Moreover, the much-celebrated pipeline faces the prospect of having to cease operating before it is completely empty – a challenging prospect for Alaskans, who are looking for ways of filling the economic gap that closure will leave behind.

Pebble is clearly a project that could help to close the void left by oil and organisations that favour its development include the Resource Development Council, the Alaska Miners Association and the Alaska State Chamber of Commerce.

But the Stop Pebble initiative argues that the proposed Pebble mine will be gouged out of an American paradise that is filled with salmon, bears, moose, caribou, wolves and whales and that has sustained native communities for thousands of years.

Opponents add that earthquakes could result in the potentially hazardous sulphur that the Pebble ore contains spewing out of tailings dams into salmon spawning grounds.

The Alaska Earthquake Information Centre reports that many of Alaska’s frequent earthquakes occur in the Bristol Bay region, which is also part of the so-called ‘Ring of Fire’, where many volcanoes remain active.

South-west Alaska has a nigh endless series of mountains, woods and tundra interspersed by thousands of square kilometres of wetlands, lagoons, ponds, lakes, streams and rivers that feed into Bristol Bay.

This wilderness supports the world’s largest sockeye salmon runs in which millions make their way towards spawning grounds upriver from the bay.

It also supports many native Alaskans – primarily Yupik, but also Aleut, Dena’ina, Athabascan and Tlingit – who regard Bristol Bay their sacred home.

Villages, most of them accessible only by plane, boat or snowmobile, dot the area.

Groups that oppose Pebble include the Renewable Resources Coalition, the Bristol Bay Native Association and the Alaska Wilderness Tourism Association.

Lawsuits are already in play to stop construction, which would take four years.

Dave Cruz, of Cruz Construction, is quoted as saying that Pebble can be built without harming the fish of Bristol Bay and that groups opposing the project are exaggerating the environmental risks.

But south-west Alaska is also one of the most economically depressed areas in the country, where employment opportunities are scarce and the cost of living is one of the highest in the nation.

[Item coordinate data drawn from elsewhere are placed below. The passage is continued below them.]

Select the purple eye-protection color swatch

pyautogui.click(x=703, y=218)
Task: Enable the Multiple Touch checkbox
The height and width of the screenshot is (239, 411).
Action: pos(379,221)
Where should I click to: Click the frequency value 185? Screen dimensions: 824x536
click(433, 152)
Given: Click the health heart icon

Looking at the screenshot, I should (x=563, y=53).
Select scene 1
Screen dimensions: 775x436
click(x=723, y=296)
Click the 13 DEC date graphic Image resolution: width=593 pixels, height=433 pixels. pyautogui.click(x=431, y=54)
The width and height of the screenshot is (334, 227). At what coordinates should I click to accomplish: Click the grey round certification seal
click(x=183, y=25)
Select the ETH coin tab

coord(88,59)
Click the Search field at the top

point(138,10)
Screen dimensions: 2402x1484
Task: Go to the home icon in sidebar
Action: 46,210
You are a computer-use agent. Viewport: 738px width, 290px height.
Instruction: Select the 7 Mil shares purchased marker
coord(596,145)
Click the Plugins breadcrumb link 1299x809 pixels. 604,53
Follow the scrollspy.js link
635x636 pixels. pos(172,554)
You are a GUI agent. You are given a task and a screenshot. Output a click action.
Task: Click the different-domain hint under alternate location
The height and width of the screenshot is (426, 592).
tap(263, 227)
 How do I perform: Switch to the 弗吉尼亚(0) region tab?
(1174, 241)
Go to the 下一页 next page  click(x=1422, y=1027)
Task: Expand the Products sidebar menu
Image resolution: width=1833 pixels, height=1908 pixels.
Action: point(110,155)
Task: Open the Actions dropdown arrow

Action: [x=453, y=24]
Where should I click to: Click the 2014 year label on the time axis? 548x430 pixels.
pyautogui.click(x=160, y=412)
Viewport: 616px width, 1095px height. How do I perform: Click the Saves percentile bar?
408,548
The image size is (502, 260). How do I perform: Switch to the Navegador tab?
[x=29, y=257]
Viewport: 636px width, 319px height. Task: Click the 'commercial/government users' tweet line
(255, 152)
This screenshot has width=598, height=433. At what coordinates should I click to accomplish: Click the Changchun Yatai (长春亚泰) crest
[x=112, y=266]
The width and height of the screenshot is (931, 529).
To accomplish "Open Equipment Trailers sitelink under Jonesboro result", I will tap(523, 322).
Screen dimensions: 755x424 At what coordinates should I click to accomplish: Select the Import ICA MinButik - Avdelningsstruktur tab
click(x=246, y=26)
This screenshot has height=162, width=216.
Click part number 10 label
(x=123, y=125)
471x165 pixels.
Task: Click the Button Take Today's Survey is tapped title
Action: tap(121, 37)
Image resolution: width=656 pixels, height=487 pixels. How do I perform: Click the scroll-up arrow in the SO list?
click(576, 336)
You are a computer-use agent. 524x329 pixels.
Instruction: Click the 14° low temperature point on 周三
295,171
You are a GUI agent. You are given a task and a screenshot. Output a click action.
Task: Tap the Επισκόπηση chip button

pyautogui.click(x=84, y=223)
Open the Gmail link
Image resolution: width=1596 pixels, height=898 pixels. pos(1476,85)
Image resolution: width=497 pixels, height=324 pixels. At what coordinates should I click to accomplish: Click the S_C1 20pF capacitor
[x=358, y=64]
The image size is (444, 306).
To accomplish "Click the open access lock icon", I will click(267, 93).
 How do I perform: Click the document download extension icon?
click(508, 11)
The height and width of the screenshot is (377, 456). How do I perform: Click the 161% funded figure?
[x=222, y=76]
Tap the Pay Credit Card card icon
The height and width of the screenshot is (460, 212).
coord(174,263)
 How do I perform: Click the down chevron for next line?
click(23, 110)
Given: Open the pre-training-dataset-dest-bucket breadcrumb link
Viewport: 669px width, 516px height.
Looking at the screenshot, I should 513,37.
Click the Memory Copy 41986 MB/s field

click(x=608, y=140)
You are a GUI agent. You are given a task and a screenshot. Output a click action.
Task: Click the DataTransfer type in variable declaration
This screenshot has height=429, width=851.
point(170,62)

The Pebble project has the potential to change that.

Anglo American media relations head James Wyatt-Tilby says in items published here that Alaska has a long history of managing development on wetlands, and points to the Fraser river’s record salmon run of 34-million in 2010, despite large-scale copper mining and industrial activity in the water-shed.

Others quote David Suzuki Foundation aquatic scientist Jeffery Young as saying that the biological productivity of Fraser river sockeye is declining to an all-time low.

Anglo American operates copper mines in Chile, which recently suffered a severe earthquake without the mining company’s seismic-protected tailings dams being damaged.

The company is well aware that it will have to apply world-class science to persuade the people of Alaska that Pebble, one of North America’s most significant copper discoveries, should go ahead.

Already more than 500 scientists and technicians have conducted what is described as a most extensive environmental study at a time when Alaska is in need of an economic driver to soften the impact of its declining petroleum predicament.

Mining has helped to build Alaska. Gold has been found in many places in Alaska and, whenever news leaked out of a gold find, miners rushed to the area.

Gold strikes in Juneau, Nome and Fairbanks are well documented and the route to the Klondike went through Alaska primarily at Skagway.

The lure of Klondike gold was responsible for one of the largest voluntary mass movements of people in history.

Alaskan tour guides continue to turn old gold sites to positive account, allowing the mining legacy to live on and put cash in the till, which is another reason why opponents of the Pebble project should think deeply before halting a significant economic opportunity.